**Exercise details:** Your output should consist solely of the lines from the one holding "Task: Select the 特防 row header cell" to the end of the records below, inclusive, reproduced exactly and free of pictures.

* * *

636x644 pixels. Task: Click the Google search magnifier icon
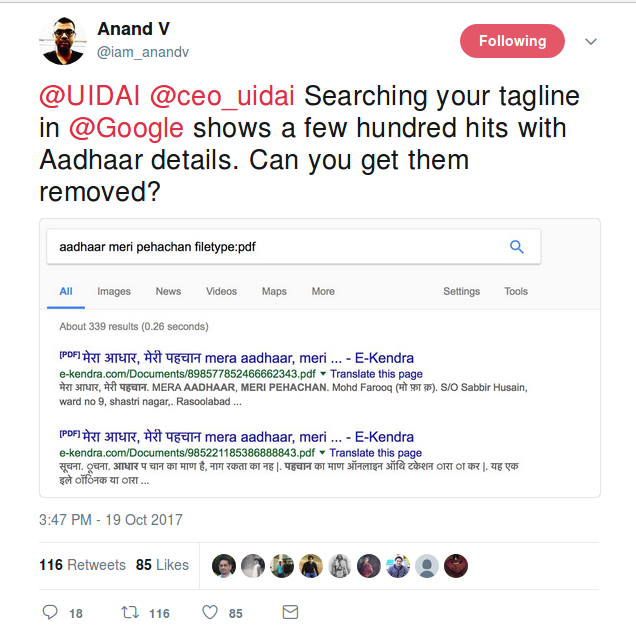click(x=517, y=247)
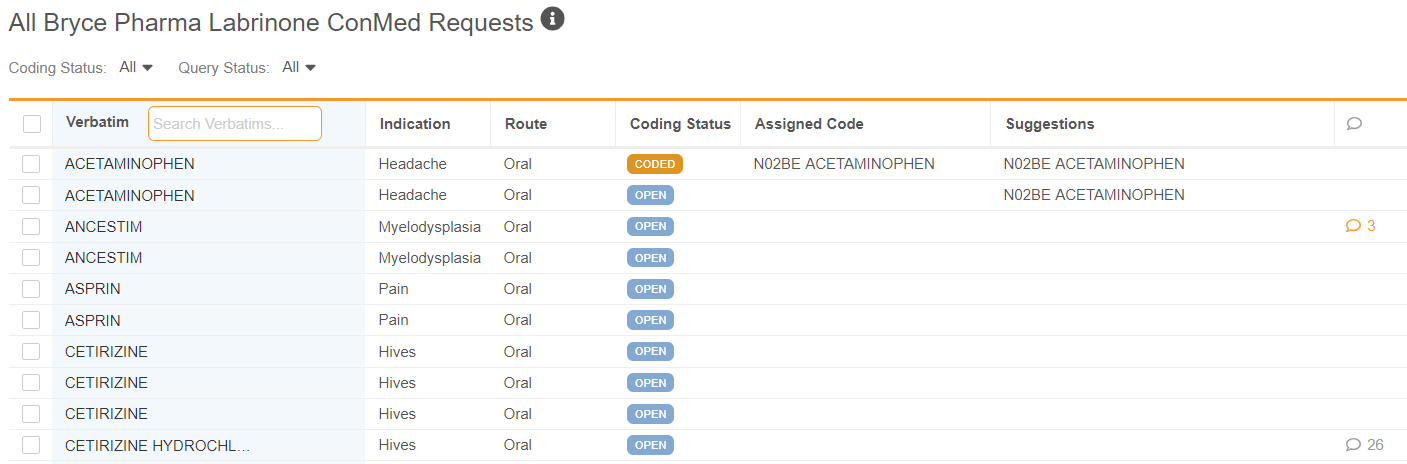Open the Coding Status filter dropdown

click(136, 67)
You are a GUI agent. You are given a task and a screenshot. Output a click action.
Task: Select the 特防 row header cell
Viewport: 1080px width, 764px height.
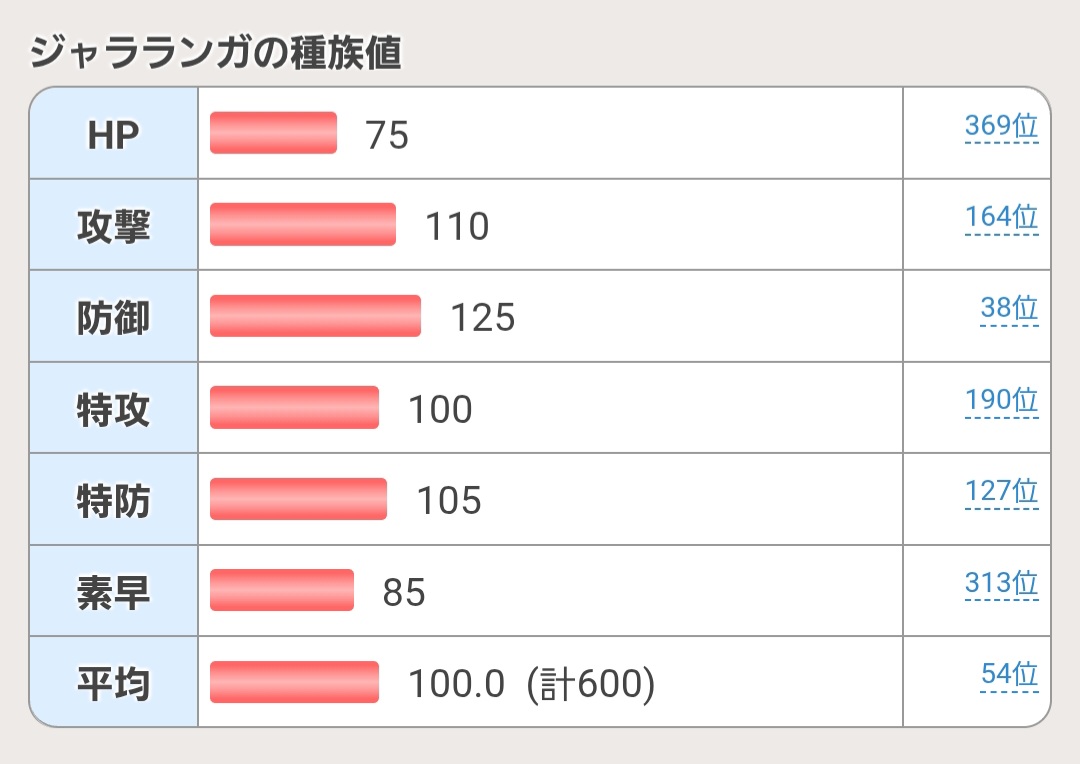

* * *

**Exercise answer:**
Task: Select the 特防 row header cell
Viewport: 1080px width, 764px height.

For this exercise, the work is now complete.